PÃO DE VIDA

Outra carta

No nosso tempo de fortes incertezas, as notícias, muitas delas de guerras infernais, assustadoras, da Ucrânia à Palestina, são difundidas principalmente no mundo digital. Parece-nos que ler em papel é outra coisa, mas a velocidade das novas tecnologias é enorme e qual será o futuro dos jornais impressos?… Na bela edição do 80.º aniversário d'O GAIATO, anunciámos outros manuscritos do espólio de Monsenhor Moreira das Neves, no Fundo bibliográfico da Biblioteca de Paredes. Para que os nossos amigos possam conhecer mais alguns linhos desta arca, permitam-nos outra aproximação.
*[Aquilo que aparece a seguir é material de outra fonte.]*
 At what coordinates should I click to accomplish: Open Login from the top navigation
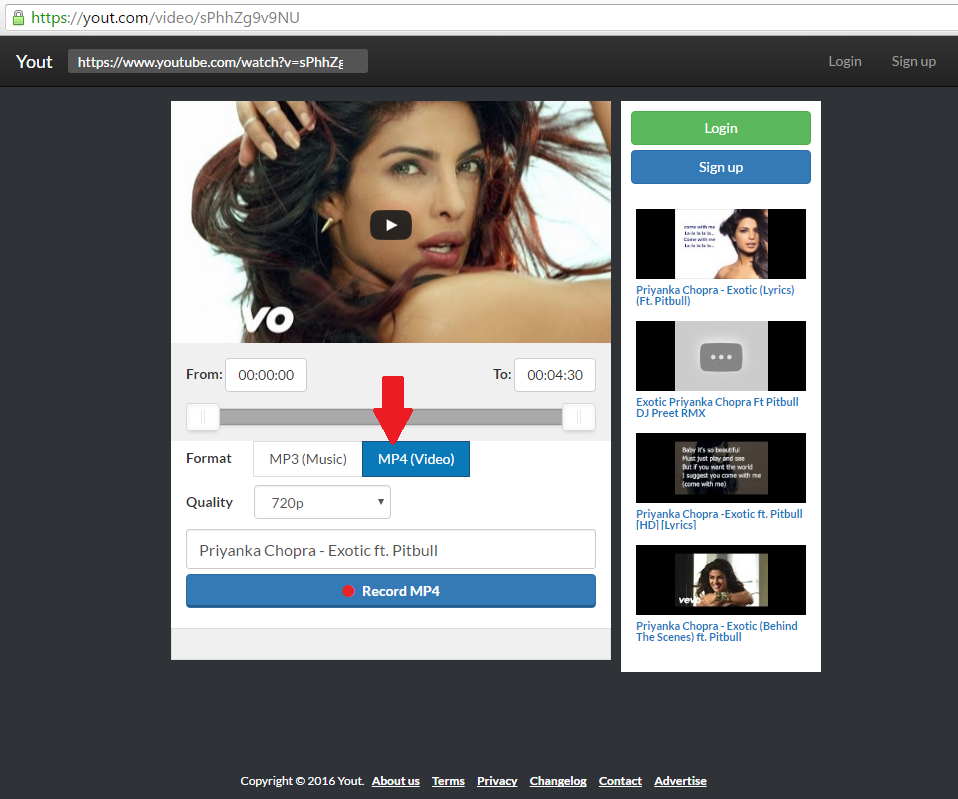[844, 61]
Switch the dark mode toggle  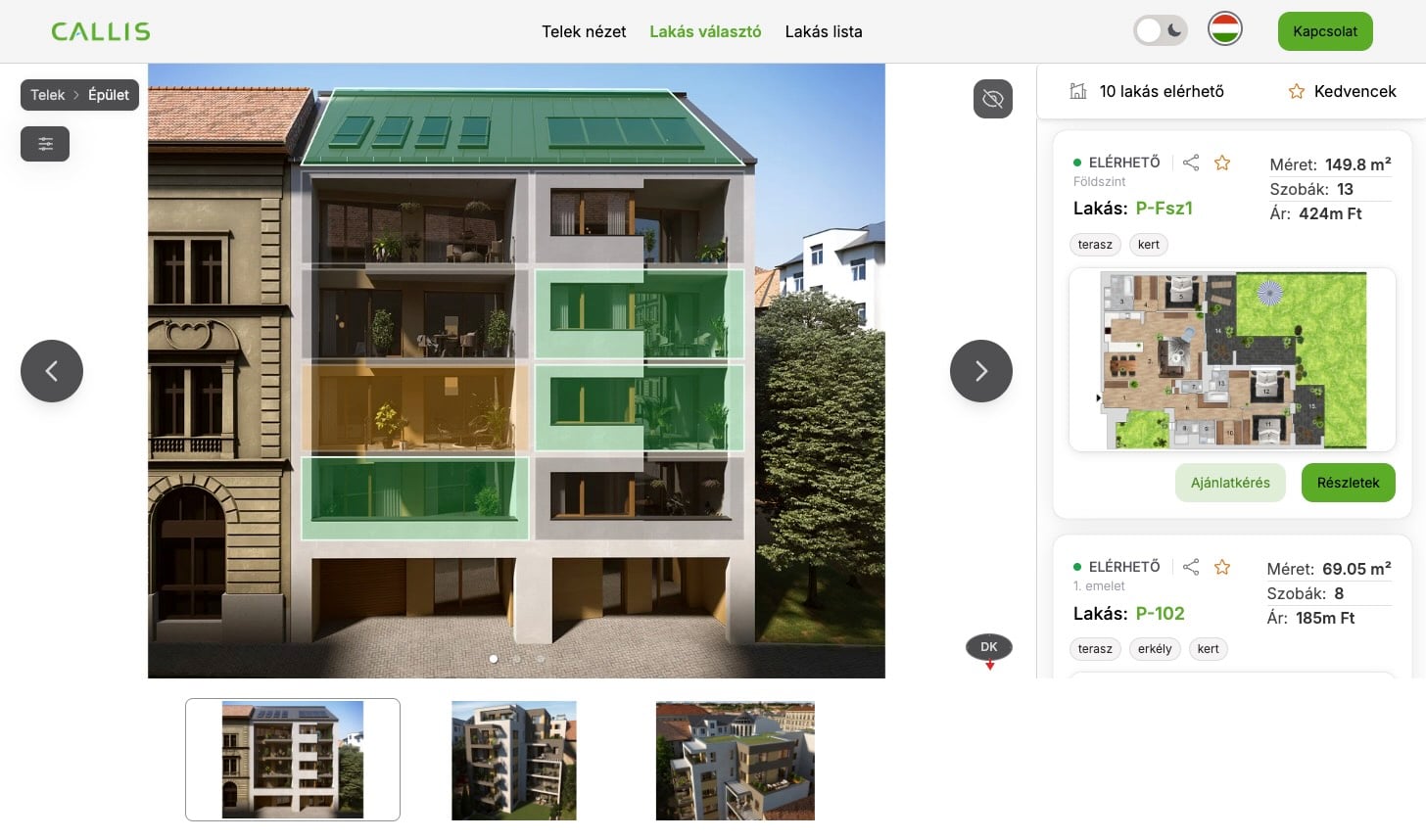pos(1161,30)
Enquadrando mais outra breve missiva de Padre Américo, para além da Obra da Rua – de acolhimento e promoção dos gaiatos da rua — entre 1939 e 1945, durante o segundo conflito mundial, surgiram outra iniciativas meritórias de iniciativa particular como respostas válidas às crianças, adolescentes e jovens desprotegidos e abandonados, quais anjos de cara suja.

Neste caso em análise, referimo-nos à Obra do Ardina, sonhada pelo Padre Francisco Moreira das Neves e fundada por Maria Luísa Ressano Garcia [1912 †1972], em 1942 [vd. O Ardina, N.º 471, Jan.º/Março 2012], com o objectivo prioritário de proteger os rapazes pobres que vendiam os jornais pelas ruas de Lisboa. Um escrito jornalístico dessa autora, nas páginas do quinzenário da Obra da Rua, é elucidativo: «O Ardina é o pequeno vendedor de jornais, que leva uma vida de trabalho intenso das 5h 30 às 9h 30, a vender jornais da manhã, e das 16h 30 às 20h, a vender os jornais da tarde, numa vida de liberdade e até libertinagem, num inteiro abandono moral e físico. Por falta de amparo e carinho, e, sobretudo, de educação e instrução, a maioria destes rapazes perde-se na idade crítica dos 15, 16 anos, senão antes.» [Maria Luísa – 'Carta de Lisboa: A Casa do Ardina', in O Gaiato, N.º 5, 30 Abril de 1944, p. 4.]. Esta instituição particular de assistência aos ardinas germinou no coração de mulheres cristãs inquietas com a miséria social, como afirmou: «Assim levámos, nós, as Noelistas de Lisboa sete anos a sofrer e a sonhar com o ardina, mas… A Casa do Ardina já tem agora um ano de realidade prática, vivida, graças a Deus! Sem… dinheiro, está claro… A meio do mês, nunca sabemos como vamos pagar as contas do fim do mês… […] Mas – e aqui é a nossa amargura – só podemos abranger com esta Casa do Ardina um máximo de 60 ardinas sobre os 400 que precisam dela… São precisas mais Casas. […]» [ibidem]. De relance, diga-se que a União Noelista é um movimento católico fundado em França, em 1896, pelo Padre Claude Allez [1866 †1927], junto da gruta de Belém, e que chegou a Portugal em 1913. Por baixo dessa colaboração amiga, de notar este ferrete, doutro regime, num rectângulo: «Este número de O GAIATO foi visado pela Comissão de Censura»…

A carta em atenção, com o timbre da Casa do Gaiato das Ruas do Porto – Paço de Sousa e da autoria do Padre Américo, transcrita de seguida, diz respeito a um pedido de acolhimento de um rapaz, entre tantos que chegavam, como herdeiros forçados da miséria social. Ora eis:

«Paço de Sousa

10/ 2/ 44

Meu caro M.ª [Moreira] das Neves:

Vai aqui esta carta com o pedido de a entregar à M.ª [Maria] Ressano Garcia, para ela ver o q. há de verdade. Não sei a direcção dela.

Desconfio q. a carta não seja espontânea, mas sim de alguém q. escreve pelo rapaz; tem todo o jeito disso. Mas se é de facto do punho e da vontade do próprio, o caso merece a m/ atenção e eu mando aí um gaiato de Lisboa (tenho dois) pelo pequeno.

Em todo o caso, a Ressano Garcia q. indague e q. mande pormenores e q. me devolva a carta.

Saudades do

Amigo P. Américo!».

Na carta posterior [16/2/944], já transcrita, voltou à carga: «Ainda não me disse nada do suposto rapaz; já cá tenho outra». Quem seria o rapaz lisboeta cujo pedido foi repetido e motivou estas missivas?… Certo é que foi positivo o Padre Moreira das Neves ter guardado estas cartinhas, para ver bem a sua comunicação com figuras relevantes empenhadas na promoção da pobreza infantil desses tempos, de conflito mundial, em que as condições socio-económicas eram muito difíceis para uma parte significativa também da população portuguesa.